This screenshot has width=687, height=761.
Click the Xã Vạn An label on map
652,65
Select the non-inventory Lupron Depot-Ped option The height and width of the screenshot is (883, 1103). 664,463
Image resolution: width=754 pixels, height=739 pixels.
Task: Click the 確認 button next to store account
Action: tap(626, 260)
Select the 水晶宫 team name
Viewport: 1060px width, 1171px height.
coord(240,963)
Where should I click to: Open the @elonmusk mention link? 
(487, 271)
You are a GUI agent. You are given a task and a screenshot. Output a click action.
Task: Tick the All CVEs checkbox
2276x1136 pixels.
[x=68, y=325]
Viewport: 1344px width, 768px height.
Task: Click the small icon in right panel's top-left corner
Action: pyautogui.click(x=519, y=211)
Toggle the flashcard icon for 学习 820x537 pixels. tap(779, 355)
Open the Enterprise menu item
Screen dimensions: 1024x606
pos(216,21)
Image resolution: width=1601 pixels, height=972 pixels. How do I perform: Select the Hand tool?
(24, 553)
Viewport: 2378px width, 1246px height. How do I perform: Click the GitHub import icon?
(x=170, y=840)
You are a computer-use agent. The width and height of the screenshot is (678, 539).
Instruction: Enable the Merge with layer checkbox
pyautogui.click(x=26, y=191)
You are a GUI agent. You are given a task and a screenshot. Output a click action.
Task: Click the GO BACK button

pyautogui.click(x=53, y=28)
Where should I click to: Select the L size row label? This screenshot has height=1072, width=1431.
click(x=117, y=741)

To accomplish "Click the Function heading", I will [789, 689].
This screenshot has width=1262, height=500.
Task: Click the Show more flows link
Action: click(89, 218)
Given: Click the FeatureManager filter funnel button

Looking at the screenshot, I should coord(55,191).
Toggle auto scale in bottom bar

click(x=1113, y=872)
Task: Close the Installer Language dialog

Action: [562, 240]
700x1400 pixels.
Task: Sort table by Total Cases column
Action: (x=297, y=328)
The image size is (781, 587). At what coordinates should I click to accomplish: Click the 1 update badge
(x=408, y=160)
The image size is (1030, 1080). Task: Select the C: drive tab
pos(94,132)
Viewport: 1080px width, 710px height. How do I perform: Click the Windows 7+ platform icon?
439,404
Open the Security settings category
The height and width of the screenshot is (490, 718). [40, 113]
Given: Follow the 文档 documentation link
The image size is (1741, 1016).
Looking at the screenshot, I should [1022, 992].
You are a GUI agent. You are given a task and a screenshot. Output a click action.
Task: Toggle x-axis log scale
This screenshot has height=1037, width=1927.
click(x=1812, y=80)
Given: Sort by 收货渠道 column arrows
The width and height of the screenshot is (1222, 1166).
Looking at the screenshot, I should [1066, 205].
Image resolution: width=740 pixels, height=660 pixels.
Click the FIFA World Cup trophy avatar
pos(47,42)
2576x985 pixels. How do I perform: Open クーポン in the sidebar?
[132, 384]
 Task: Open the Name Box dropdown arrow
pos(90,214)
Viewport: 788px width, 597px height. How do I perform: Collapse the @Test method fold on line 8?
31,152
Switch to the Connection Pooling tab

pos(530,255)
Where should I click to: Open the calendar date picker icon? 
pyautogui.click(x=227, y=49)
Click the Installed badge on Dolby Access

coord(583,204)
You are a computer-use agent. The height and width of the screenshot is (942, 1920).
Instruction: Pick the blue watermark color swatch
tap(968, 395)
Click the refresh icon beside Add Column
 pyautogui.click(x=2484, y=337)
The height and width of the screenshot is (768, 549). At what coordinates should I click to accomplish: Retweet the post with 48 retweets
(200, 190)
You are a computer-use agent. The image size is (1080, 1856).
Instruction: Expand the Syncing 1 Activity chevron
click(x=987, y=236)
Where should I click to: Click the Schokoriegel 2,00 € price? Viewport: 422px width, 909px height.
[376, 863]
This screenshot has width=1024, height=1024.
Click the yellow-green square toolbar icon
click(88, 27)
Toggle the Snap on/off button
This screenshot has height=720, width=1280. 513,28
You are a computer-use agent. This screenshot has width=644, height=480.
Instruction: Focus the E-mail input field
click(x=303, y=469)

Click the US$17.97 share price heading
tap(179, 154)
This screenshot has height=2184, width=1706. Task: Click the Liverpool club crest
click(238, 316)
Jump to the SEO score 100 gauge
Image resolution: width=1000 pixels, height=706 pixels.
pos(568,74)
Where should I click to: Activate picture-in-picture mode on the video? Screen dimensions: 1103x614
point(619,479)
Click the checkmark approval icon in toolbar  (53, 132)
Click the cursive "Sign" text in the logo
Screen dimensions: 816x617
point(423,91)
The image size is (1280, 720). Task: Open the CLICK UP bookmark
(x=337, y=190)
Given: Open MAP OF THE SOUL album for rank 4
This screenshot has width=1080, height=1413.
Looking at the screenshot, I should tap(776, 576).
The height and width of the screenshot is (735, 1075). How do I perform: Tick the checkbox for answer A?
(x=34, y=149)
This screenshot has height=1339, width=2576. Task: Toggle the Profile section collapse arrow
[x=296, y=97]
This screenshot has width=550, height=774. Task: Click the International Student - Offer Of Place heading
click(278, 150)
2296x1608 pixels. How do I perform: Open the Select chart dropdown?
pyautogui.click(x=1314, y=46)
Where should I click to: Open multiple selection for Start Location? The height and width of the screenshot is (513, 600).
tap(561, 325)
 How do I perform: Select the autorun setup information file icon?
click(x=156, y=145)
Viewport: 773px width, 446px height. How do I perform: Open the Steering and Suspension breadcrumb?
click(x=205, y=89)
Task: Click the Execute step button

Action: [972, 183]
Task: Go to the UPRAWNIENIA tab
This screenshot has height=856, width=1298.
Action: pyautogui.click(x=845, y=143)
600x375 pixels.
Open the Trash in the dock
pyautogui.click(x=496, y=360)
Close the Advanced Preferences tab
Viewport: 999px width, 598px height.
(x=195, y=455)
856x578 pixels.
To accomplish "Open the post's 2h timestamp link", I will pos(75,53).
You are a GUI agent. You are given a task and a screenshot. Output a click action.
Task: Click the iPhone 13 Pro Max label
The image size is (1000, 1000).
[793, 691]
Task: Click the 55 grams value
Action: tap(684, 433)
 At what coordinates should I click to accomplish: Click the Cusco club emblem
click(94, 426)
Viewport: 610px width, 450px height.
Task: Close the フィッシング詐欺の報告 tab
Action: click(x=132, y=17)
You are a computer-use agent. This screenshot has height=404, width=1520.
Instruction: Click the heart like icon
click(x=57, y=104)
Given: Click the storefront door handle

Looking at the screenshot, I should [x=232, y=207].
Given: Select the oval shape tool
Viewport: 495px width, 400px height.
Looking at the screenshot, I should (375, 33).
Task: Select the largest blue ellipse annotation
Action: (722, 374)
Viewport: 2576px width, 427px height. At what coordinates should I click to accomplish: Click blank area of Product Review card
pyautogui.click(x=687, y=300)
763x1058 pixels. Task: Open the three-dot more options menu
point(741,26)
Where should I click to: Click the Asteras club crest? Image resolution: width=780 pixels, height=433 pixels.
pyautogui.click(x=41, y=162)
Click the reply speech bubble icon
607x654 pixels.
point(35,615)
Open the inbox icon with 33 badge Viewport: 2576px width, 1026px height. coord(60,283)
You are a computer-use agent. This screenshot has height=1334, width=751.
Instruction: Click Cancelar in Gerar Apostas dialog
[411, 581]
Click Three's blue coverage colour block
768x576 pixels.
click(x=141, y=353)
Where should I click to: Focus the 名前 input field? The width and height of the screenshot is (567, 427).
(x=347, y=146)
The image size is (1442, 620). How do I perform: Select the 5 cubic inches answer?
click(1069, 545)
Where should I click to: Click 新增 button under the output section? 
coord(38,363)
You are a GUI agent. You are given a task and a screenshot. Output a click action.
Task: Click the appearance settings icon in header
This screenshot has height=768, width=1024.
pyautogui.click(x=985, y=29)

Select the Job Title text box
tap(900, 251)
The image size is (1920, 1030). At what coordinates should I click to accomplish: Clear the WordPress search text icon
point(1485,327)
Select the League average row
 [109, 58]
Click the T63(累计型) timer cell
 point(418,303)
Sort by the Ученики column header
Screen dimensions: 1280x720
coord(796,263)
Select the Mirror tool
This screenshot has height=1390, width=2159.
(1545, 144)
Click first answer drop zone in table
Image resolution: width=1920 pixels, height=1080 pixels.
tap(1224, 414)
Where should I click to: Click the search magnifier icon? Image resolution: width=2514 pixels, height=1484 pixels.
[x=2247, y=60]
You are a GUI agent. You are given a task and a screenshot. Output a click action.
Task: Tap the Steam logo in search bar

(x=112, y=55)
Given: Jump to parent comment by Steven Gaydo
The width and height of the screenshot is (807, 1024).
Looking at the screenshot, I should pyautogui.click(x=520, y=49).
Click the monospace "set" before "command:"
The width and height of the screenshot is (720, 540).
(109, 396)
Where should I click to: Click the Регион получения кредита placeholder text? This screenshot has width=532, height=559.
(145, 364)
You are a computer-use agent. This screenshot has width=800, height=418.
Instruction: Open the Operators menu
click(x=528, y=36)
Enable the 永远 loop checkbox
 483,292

■ ■ ■ ■ ■

Your instructions: Reproduce the items above verbatim, beginning at the line that contains "You are a computer-use agent. The image" and stopping after the line that contains "click(x=156, y=145)".

Exercise solution:
You are a computer-use agent. The image size is (1080, 1856).
Instruction: Expand the Syncing 1 Activity chevron
click(x=987, y=236)
Where should I click to: Click the Schokoriegel 2,00 € price? Viewport: 422px width, 909px height.
[376, 863]
This screenshot has width=1024, height=1024.
Click the yellow-green square toolbar icon
click(88, 27)
Toggle the Snap on/off button
This screenshot has height=720, width=1280. 513,28
You are a computer-use agent. This screenshot has width=644, height=480.
Instruction: Focus the E-mail input field
click(x=303, y=469)

Click the US$17.97 share price heading
tap(179, 154)
This screenshot has height=2184, width=1706. Task: Click the Liverpool club crest
click(238, 316)
Jump to the SEO score 100 gauge
Image resolution: width=1000 pixels, height=706 pixels.
pos(568,74)
Where should I click to: Activate picture-in-picture mode on the video? Screen dimensions: 1103x614
point(619,479)
Click the checkmark approval icon in toolbar  (53, 132)
Click the cursive "Sign" text in the logo
Screen dimensions: 816x617
point(423,91)
The image size is (1280, 720). Task: Open the CLICK UP bookmark
(x=337, y=190)
Given: Open MAP OF THE SOUL album for rank 4
This screenshot has width=1080, height=1413.
Looking at the screenshot, I should tap(776, 576).
The height and width of the screenshot is (735, 1075). How do I perform: Tick the checkbox for answer A?
(x=34, y=149)
This screenshot has height=1339, width=2576. Task: Toggle the Profile section collapse arrow
[x=296, y=97]
This screenshot has width=550, height=774. Task: Click the International Student - Offer Of Place heading
click(278, 150)
2296x1608 pixels. How do I perform: Open the Select chart dropdown?
pyautogui.click(x=1314, y=46)
Where should I click to: Open multiple selection for Start Location? The height and width of the screenshot is (513, 600).
tap(561, 325)
 How do I perform: Select the autorun setup information file icon?
click(x=156, y=145)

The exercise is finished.